Gennaio 2013: due tra i maggiori clienti di AnsaldoBreda (le Ferrovie del Belgio e dell’Olanda) rompono il contratto di fornitura dei treni ad alta velocità (il cosiddetto progetto Fyra). L’accusa: guai tecnici, ridotta sicurezza, disservizi. Non si tratta di due clienti qualunque: siamo nel cuore dell’Europa, nella sede delle istituzioni comunitarie, tra le nazioni più ricche e civili del continente. Tra accuse e difese, tra fideiussioni escusse e ricorsi in tribunale, vengono sollevati dubbi sulle reali intenzioni delle ferrovie belghe ed olandesi e sulla verosimiglianza delle accuse tecniche contro AnsaldoBreda. Se così fosse, se risultasse vero che non ci sono i fondamenti tecnici per la rottura del contratto di fornitura, l’alternativa è secca: o nel mondo non hanno nulla da fare che ordire trame oscure ai danni di AnsaldoBreda, o l’immagine della società presso i sui grandi clienti non è cambiata nonostante le rassicurazioni aziendali. A prescindere dalla qualità tecnica dei prodotti.

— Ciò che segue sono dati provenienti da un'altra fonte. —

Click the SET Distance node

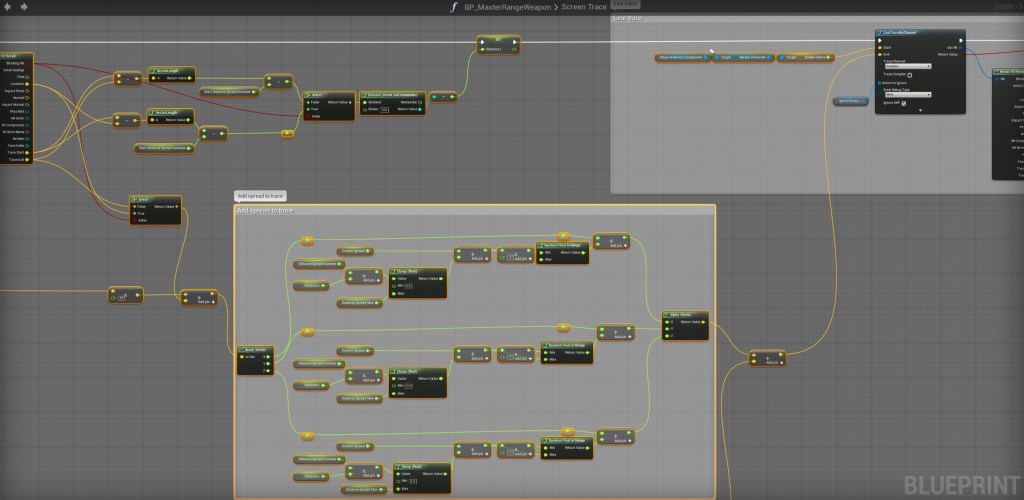[x=500, y=40]
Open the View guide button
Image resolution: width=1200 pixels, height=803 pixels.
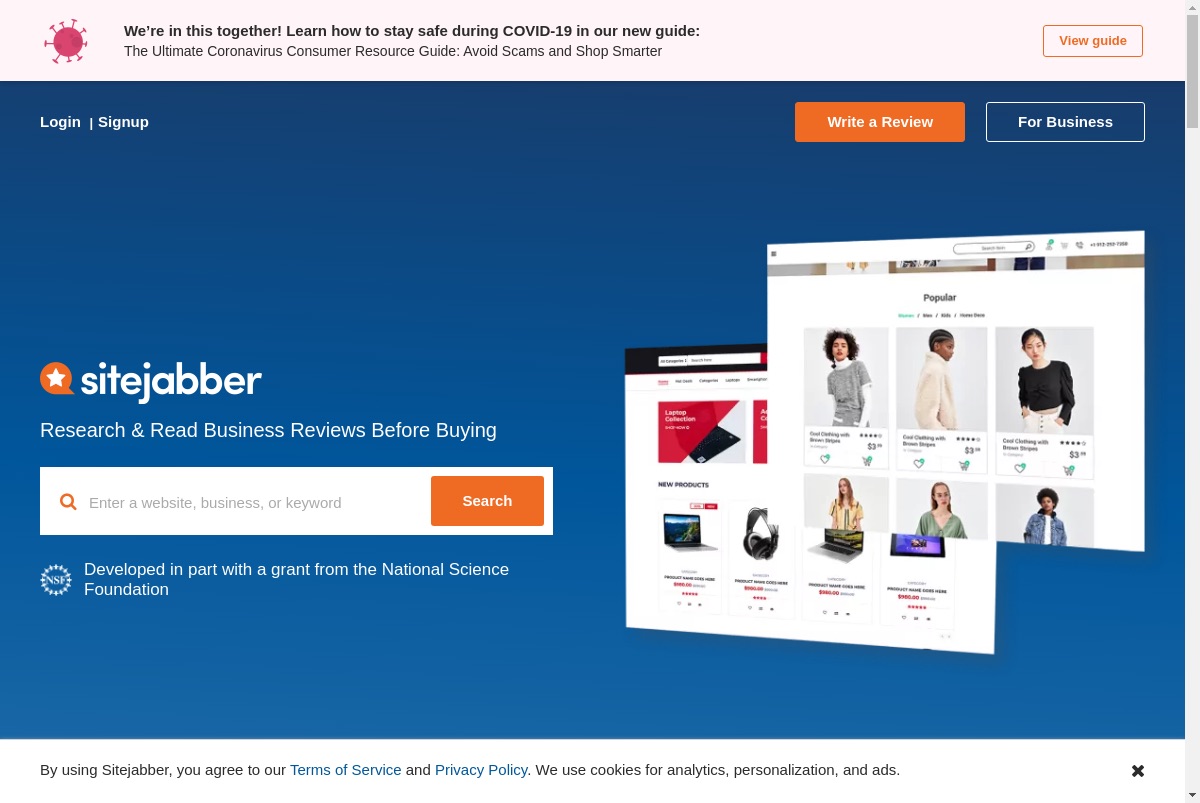click(x=1093, y=41)
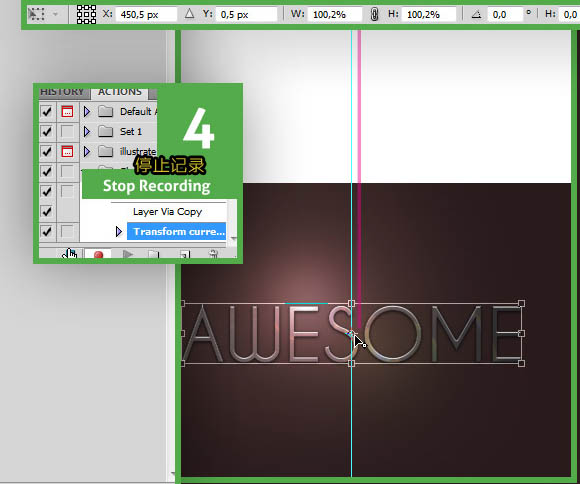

Il caso Olanda – Belgio mostra anche come la comunicazione possa diventare un’aggravante un po’ grottesca nelle crisi aziendali, da non manovrare con avventata baldanza, soprattutto nei Paesi ove le parole hanno un significato e un peso. Martedì 22 gennaio 2013, appena scoppiata la grana dell’alta velocità ferroviaria, il Direttore Operations di AnsaldoBreda rilascia alcune dichiarazioni pubblicate poi su alcuni media (il giornale olandese Het Financieele Dagblad, la rete televisiva olandese NOS, il belga De Tijd) in base alle quali «è questione di pochi giorni» per trovare una soluzione.

Dopo 10 mesi non restano altro che gli avvocati in tribunale.